**ACTIVITY**. Nothing but the lines from the top of the records through the line with "Viewport: 1456px width, 819px height." should be returned, exactly, and without pictures.

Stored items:
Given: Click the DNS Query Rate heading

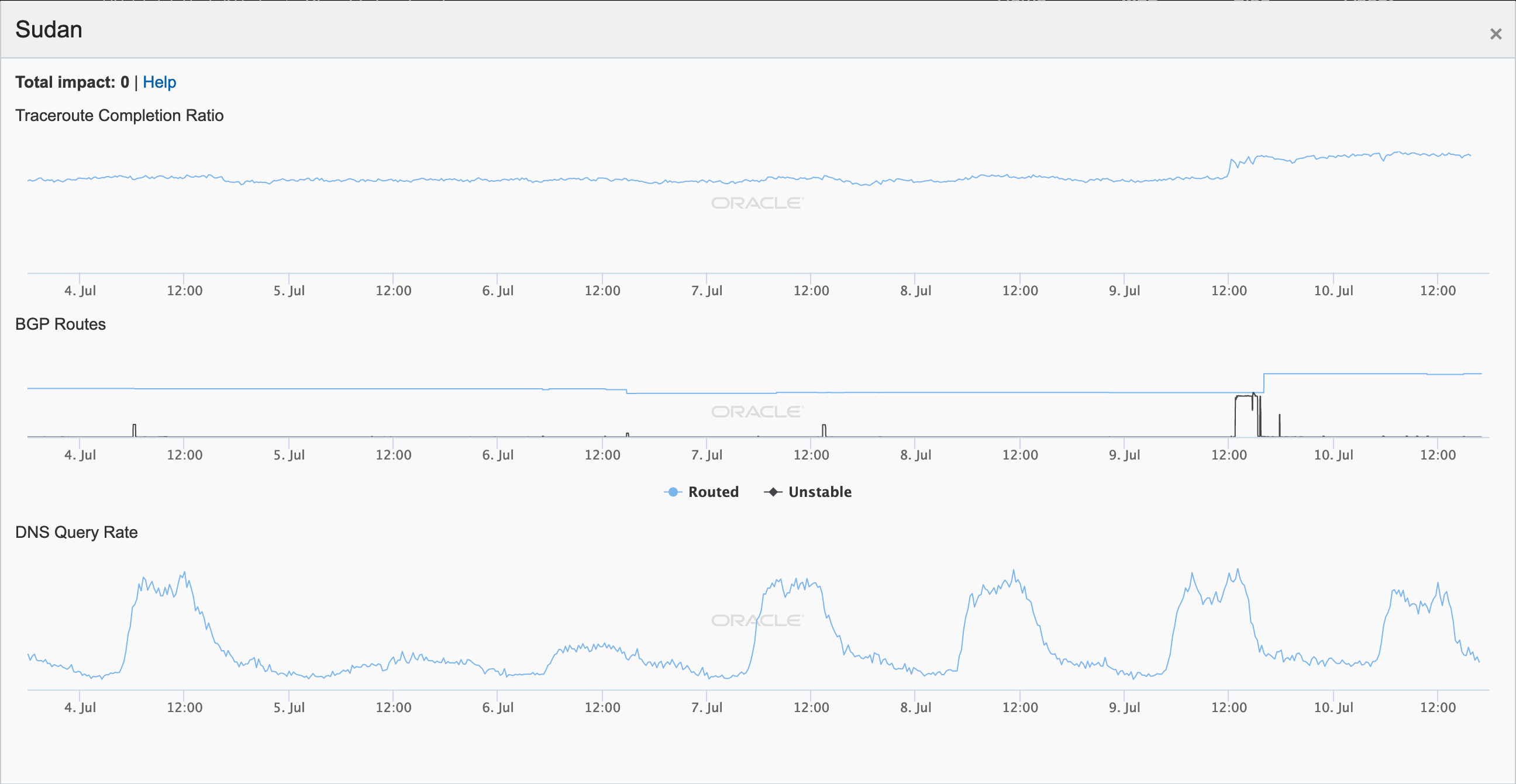Looking at the screenshot, I should coord(77,532).
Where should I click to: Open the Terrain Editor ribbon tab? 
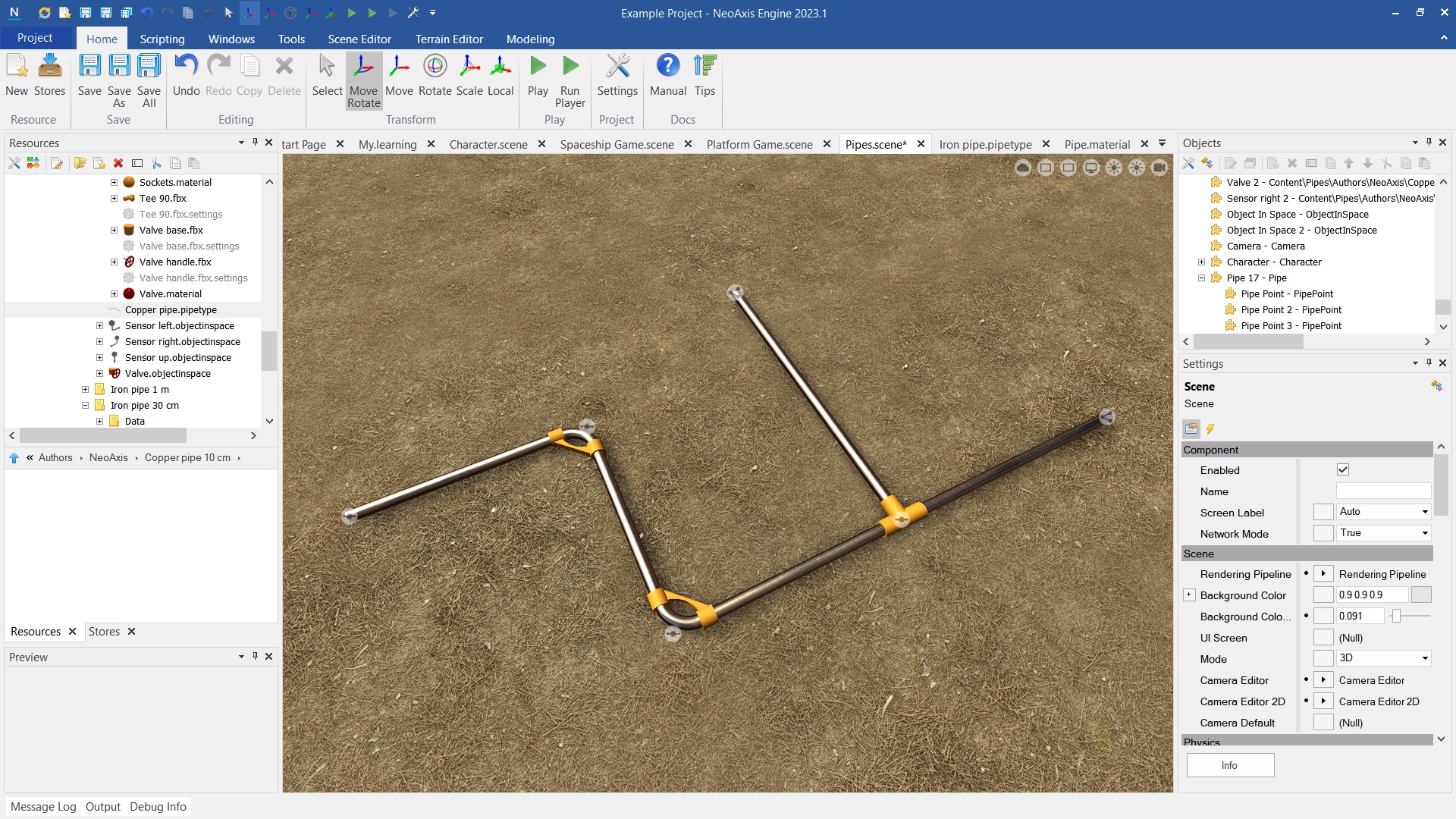pos(448,39)
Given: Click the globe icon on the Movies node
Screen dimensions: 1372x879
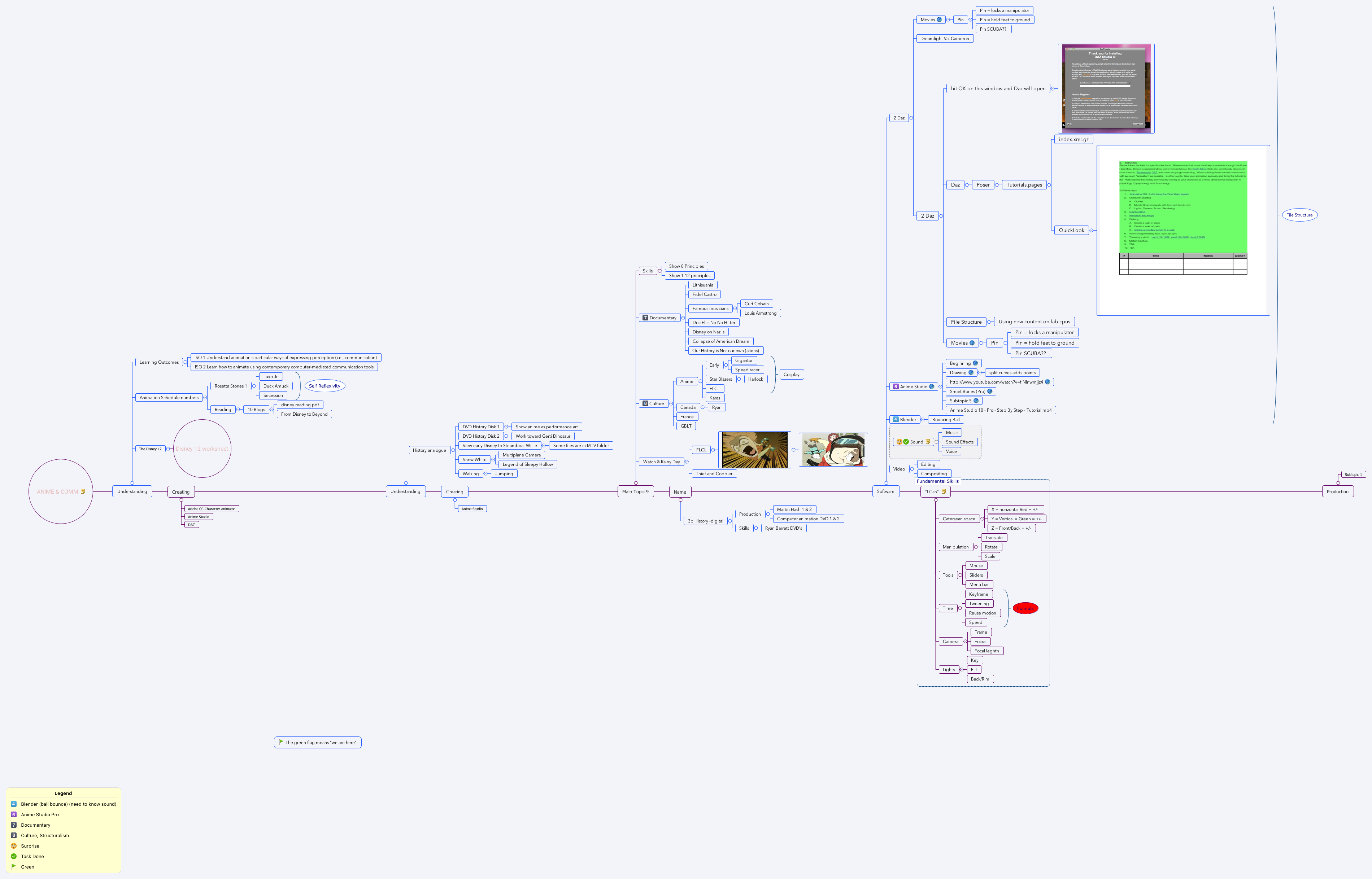Looking at the screenshot, I should [940, 20].
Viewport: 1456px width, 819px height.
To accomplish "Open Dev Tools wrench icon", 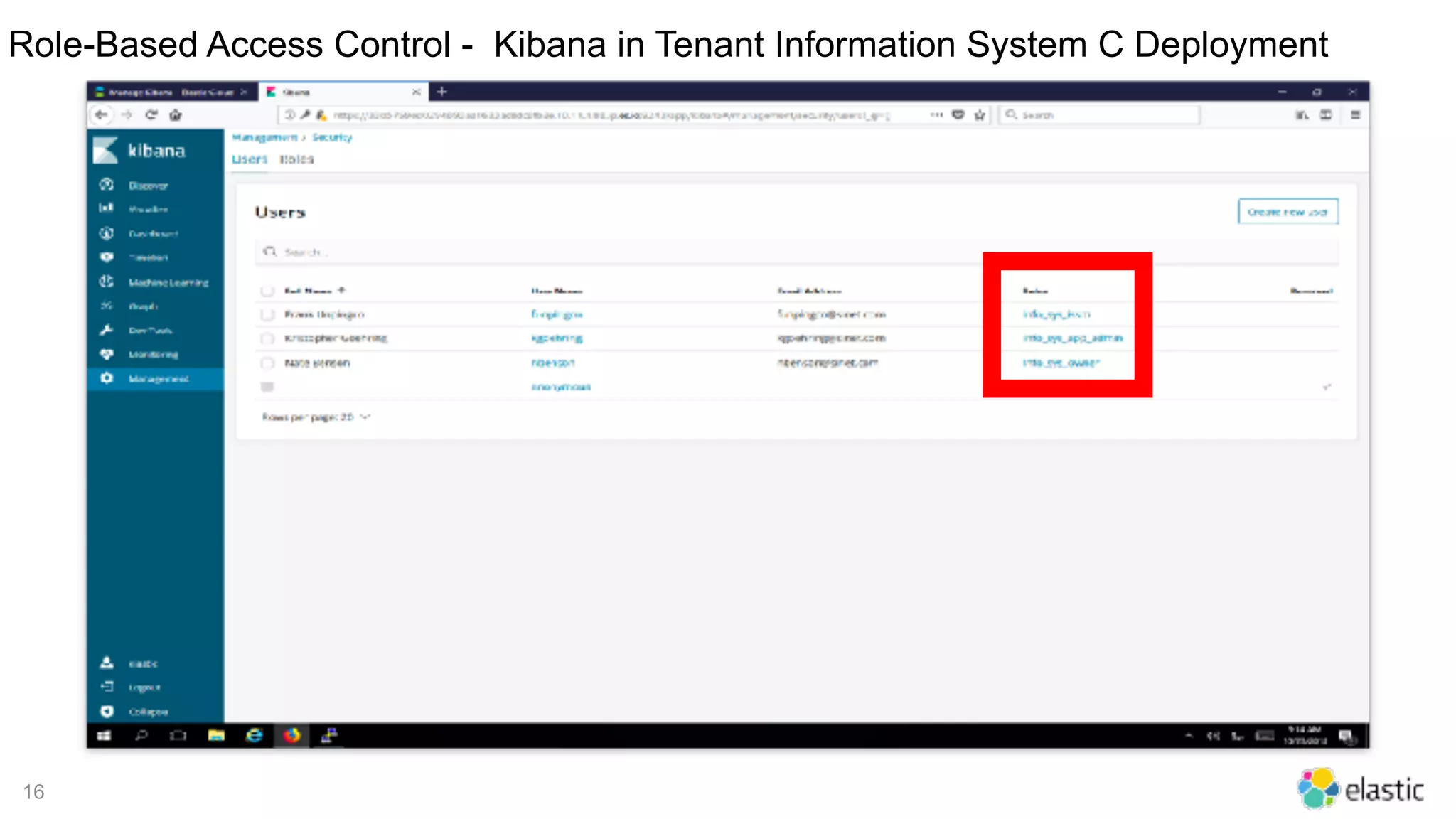I will click(107, 330).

**WRITTEN RESPONSE**.
Given: Click the DNS Query Rate heading

Looking at the screenshot, I should coord(77,532).
Where should I click to: Open the Terrain Editor ribbon tab? 
pos(448,39)
Given: Click the globe icon on the Movies node
Screen dimensions: 1372x879
Looking at the screenshot, I should [940, 20].
Viewport: 1456px width, 819px height.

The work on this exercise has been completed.